Over 900,000 Brazilians from various political ideas including scholars, business people, and artists Thursday warned against “authoritarian setbacks” through an open letter which included former Presidents Fernando Henrique Cardoso and Luiz Inácio Lula Da Silva among its signatories.
Our democracy has grown and matured, but much remains to be done. In the next few days the electoral campaign begins when we should be at the apex of democracy, but instead of living a civic party we are going through a moment of immense danger for the democratic normality, with insinuations of disrespect to the result of the elections, went the document read before a large audience in the courtyard at the University of São Paulo (USP) Law School.
Similar ceremonies were held at universities in Rio de Janeiro, Brasilia, Manaus, and other state capitals nationwide.

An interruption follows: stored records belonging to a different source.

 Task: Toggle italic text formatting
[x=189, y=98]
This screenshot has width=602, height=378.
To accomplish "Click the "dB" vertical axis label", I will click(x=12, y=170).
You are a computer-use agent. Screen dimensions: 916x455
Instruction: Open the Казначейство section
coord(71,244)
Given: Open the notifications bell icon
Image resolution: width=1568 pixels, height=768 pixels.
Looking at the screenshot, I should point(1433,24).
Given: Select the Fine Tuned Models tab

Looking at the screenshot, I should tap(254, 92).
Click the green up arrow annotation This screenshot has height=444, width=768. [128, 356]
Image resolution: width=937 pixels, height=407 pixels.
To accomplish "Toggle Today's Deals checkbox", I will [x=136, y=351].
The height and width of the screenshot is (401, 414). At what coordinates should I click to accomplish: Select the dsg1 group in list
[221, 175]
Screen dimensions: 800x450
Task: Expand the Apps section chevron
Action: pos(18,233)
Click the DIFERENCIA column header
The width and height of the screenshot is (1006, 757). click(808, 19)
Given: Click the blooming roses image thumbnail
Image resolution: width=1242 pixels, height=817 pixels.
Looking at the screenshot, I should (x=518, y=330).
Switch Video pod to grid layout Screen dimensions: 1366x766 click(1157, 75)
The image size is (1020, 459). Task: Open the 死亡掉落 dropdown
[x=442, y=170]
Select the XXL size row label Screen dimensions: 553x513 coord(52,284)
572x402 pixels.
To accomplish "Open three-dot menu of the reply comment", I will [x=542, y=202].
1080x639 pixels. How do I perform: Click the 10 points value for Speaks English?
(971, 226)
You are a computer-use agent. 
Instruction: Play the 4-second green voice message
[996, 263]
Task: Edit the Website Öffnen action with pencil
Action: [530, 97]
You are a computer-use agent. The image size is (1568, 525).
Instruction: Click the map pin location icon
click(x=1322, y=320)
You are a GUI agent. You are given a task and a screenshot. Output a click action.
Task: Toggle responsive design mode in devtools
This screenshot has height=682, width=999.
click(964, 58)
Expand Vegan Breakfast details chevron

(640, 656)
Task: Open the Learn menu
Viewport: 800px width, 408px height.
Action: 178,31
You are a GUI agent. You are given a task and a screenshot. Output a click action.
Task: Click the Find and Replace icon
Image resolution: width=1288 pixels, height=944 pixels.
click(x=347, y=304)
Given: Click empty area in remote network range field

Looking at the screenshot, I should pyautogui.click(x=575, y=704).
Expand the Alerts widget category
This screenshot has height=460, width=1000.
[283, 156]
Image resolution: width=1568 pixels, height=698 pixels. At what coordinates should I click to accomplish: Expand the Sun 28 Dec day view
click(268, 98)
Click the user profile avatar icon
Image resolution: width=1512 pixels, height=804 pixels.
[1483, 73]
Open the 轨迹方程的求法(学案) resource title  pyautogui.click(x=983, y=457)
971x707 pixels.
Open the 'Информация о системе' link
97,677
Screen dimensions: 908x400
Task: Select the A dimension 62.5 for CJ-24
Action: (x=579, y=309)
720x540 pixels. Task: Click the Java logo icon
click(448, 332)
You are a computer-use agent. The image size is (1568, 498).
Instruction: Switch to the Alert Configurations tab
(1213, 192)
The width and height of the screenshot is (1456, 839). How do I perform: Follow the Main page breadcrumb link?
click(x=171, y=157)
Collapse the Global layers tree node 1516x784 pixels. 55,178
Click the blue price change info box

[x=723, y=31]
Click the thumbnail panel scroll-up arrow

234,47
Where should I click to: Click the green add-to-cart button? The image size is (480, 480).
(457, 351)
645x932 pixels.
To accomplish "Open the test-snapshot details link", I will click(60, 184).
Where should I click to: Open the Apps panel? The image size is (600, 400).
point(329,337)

There was no mention of President Jair Bolsonaro, who refused to sign it because he considered it a political document supporting Lula for the Oct. 2 elections. And he was not mistaken. Regardless of the document's wording, attendees at the reading chanted Out with Bolsonaro!
A similar letter published by the Federation of Industries of São Paulo (FIESP) with the support of the Brazilian Federation of Banks (Febraban), was also read at the event. Today, the big businessmen and bankers do not support a coup attempt because they know that free competition and private property require democracy, said Globo News economy analyst Carlos Alberto Sardenberg, who underlined a clear difference between what is happening today and what happened in the 1964 coup when many businessmen gave their support to the coup that gave rise to the dictatorship that ruled until 1985.
Ciro Gomes of the Democratic Labor Party (PDT, center-left) and Simone Tebet, of the Brazilian Democratic Movement (MDB, conservative) who are third and fourth in all polls behind Lula and Bolsonaro, were among the
945,000 people who signed the document, which was also endorsed by Fernando Haddad, who lost to Bolsonaro in the 2018 elections and will be running for governor of São Paulo this year.
Meanwhile, Cabinet Chief Ciro Nogueira downplayed the importance of the event and insisted Bolsonaro was a true democrat, despite press reports underscoring the head of state's political isolation.
Other parts of the letter pointed out that threats to the other powers and sectors of civil society, and incitement to violence and constitutional order are intolerable, and that we have recently witnessed authoritarian ravings that have put the secular American democracy at risk. Attempts to destabilize democracy and the people's confidence in elections did not succeed there, and they will not succeed here either.
The letter also addressed a hypothetical scenario in which Bolsonaro would disregard Lula's win, although the head of state has repeatedly said he had no such plans and that if he was indeed planning to stage a coup d'état he would just remain silent and do it at the last minute.
Bolsonaro also denied he intended to repeat what then US President Donald Trump did when he refused to admit Joseph Biden's victory.
Nevertheless, Bolsonaro has been quoted as saying that his followers were not lambs and that they would react angrily if Lula wins through fraud with help from the electronic ballot boxes which he continues to distrust.